If the broad lowest-common denominator comedy Last Vegas is The Hangover of oldster party movies, then the indie feature Old Goats is that genre’s Best in Show.
Out in a new Blu-ray/DVD combo Pack today, Last Vegas seems more like a vacation for its lead actors than an actual movie. As referenced over and over again in the six chincy extra features on this disc, Last Vegas was the first time that either Morgan Freeman, Michael Douglas, Robert De Niro, or Kevin Kline ever worked together. More so than the script, its pretty obvious that the reason each of them signed on was because the others had agreed to sign on.
A vacation in Las Vegas with three other Oscar-winning actors, surrounded by beautiful women? Who could pass that up?
The flimsy story that exists solely to take advantage of the goodwill each of these larger-than-life personalities have already built up over the last 40 years is pretty much what you’d expect. Four old friends get together for a weekend of debauchery in Vegas, each with their own grand plans. They go through the usual litany of every-guy sexual fantasies (made even more creepy by their age) and then instead end up with softened, sentimental moments that reinforce what decent guys they were in the first place.
In the meantime, there’s a constant barrage of cheap jokes which the actors pull off with their usual charm, but the movie also makes you disappointed that they’ve stooped to this level of humor. Then again, a look at their recent filmographies — with a couple exceptions (Behind the Candelabra, Silver Linings Playbook) — shows that even legends have to pay the rent. (Last Vegas may be crude and obvious, but its far easier to swallow than the schmaltzy pap of another Freeman straight-to-DVD dud or Kline’s Darling Companion, for example.)
Director Jon Turteltaub and writer Dan Fogelman have a commentary track on the Blu-ray as well, and its clear the goal was to make a formulaic, slick, fish-out-of-water story and rely on casting to make it all work. Thanks to its actors, its pretty breezy stuff, even while it may leave you shaking your head at how 100 percent unlikely and truly flimsy it all is. You see, the old guys partied so hard that 50 Cent asked them to turn it down!

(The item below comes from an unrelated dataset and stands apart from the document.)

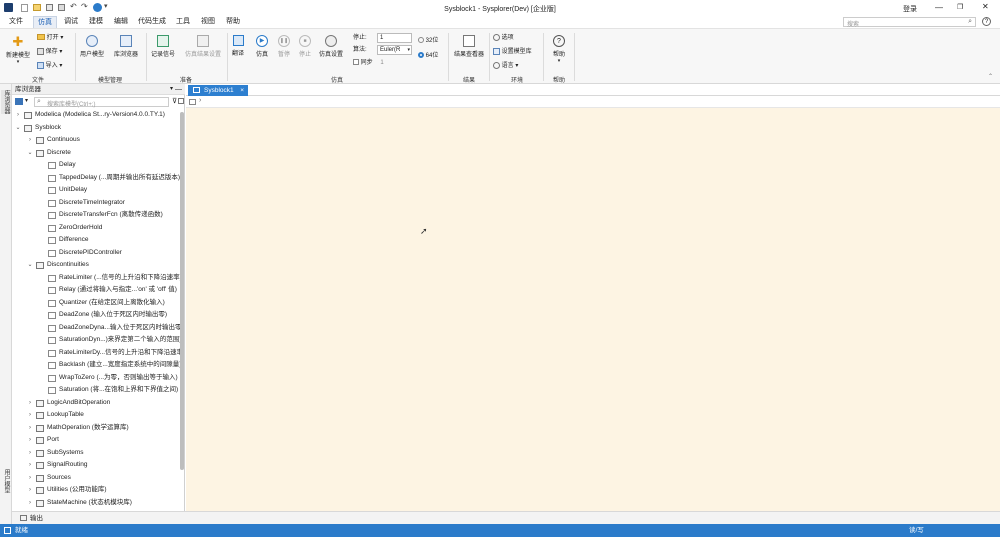 The height and width of the screenshot is (537, 1000). What do you see at coordinates (939, 8) in the screenshot?
I see `minimize-button: —` at bounding box center [939, 8].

On the complete other end of the spectrum but covering the same demographic, the tiny independent film Old Goats – now available on DVD from Music Box Films – is described on the movie’s Facebook Page as “a gentle comedy about the indignities of aging.” The movie cost only $5,000 to make, which means that multihyphenate Taylor Guterson wrote, directed, edited, and shot the movie himself over seven months with an all-volunteer cast.
It’s a defining example of seeing an opportunity for a movie where none currently existed, and then using the actual inspirations in the actual film. Having met Bob Burkholder, Britton Crosley and David VanderWal on various short film projects, Guterson thought they had a unique, dry sense of humor, so he crafted the story of three unconventional 60 and 70-something retirees who live on the rustic Bainbridge Island (in Puget Sound near Seattle) around their own personalities and natural chemistry.

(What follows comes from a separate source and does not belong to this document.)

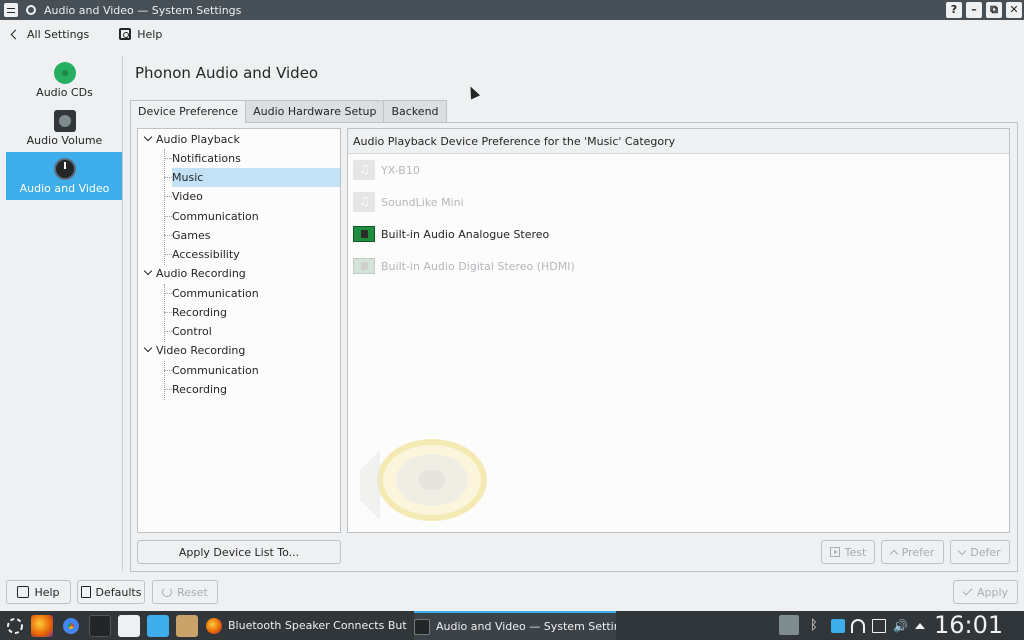 The height and width of the screenshot is (640, 1024). I want to click on tree-item-accessibility: Accessibility, so click(206, 254).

Old Goats uses the life experience of its cast to inform the direction of the film, and one gets the idea that each actor (using their actual names in the movie as well) is merely playing a heightened version of themselves. The film has a shaggy, improvisational quality to it, even though its reportedly scripted. Sometimes the film seems a bit aimless, but there’s always an unexpected moment or a great deadpan punchline ahead.
It doesn’t have the sweeping quality of a Robert Altman film, but the revered director’s penchant for overlapping dialogue is certainly a factor here, as is some amateurish acting. Again, this is all part of the film’s charm. One of its most endearing qualities is its insistence to never reduce its cast — which is made up almost entirely of senior citizens — to the jokey cliches that they so often are in films like Last Vegas. Old Goats truly is a one-of-a-kind movie, and given the limited kind of stories told about this age group, its a wonder it exists at all.
The DVD includes 4 minutes of deleted scenes, Grandparents Movie Review, a very short cast feature, a 48-Hour Film Project short called Behind the Scenes of Twisted Love starring Burkholder, and a 5-minute tribute to Burkholder, who passed away last September.